Wall thinning - aging mechanism internal erosion.

Wall thinning occurs as a result of erosion by corrosion products suspended in the fluid, high velocity or high pressure flow. Thinning occurs most often at points where the piping system turns or where piping opens into a waterbox of some kind, impacting a localized surface within the waterbox. Numerous instances have been documented of wall thinning or flange or valve seat leaks due to erosion from 2013 through 2021.

In April 2018 a CR documented that a through-wall pipe leak was discovered on ESW 'A' piping at the outlet of the RHR 'A' heat exchangers. The leak was identified between valves 1P45F550A (RHR A/C HX'S ESW OUTLET) and 1P45F0068A (RHR A HX'S ESW OUTLET VALVE) on 20" piping beneath piping insulation. The leak did not affect operability.

In July 2018 a CR documented that a UT examination as part of the FAC program extent of condition evaluation for a condition report found localized wall thinning.

While the amount of wall thinning was acceptable, a 30-day UT monitoring plan was instituted to determine the rate of thinning. Replacement of the elbow occurred in the next refueling outage.

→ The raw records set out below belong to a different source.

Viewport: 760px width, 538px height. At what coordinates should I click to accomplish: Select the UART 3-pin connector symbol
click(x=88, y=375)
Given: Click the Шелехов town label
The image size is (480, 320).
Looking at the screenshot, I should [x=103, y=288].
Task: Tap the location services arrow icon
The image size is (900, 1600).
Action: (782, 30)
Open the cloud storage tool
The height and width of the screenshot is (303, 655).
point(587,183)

The XI.M17 ultrasonic examination process is effective in identifying wall thinning and management or repair of the condition to ensure no loss of function. These actions have demonstrated the program will be effective throughout the period of extended operation. The XI.M20 program does not need to be enhanced for this aging effect.

Other aging mechanisms, such as external corrosion, have been isolated instances that were identified in system walkdowns and tracked or repaired using the corrective action program.

The XI.M20 program, in conjunction with the XI.M17 and XI.M41 programs have been effective in managing aging effects due to biofouling, corrosion, erosion, protective coating failures, and silting in structures and components serviced by OCCW systems.

Conclusion The Open-Cycle Cooling Water System program will provide reasonable assurance that aging effects will be managed such that applicable components will continue to perform their intended functions consistent with the current licensing basis during the period of extended operation.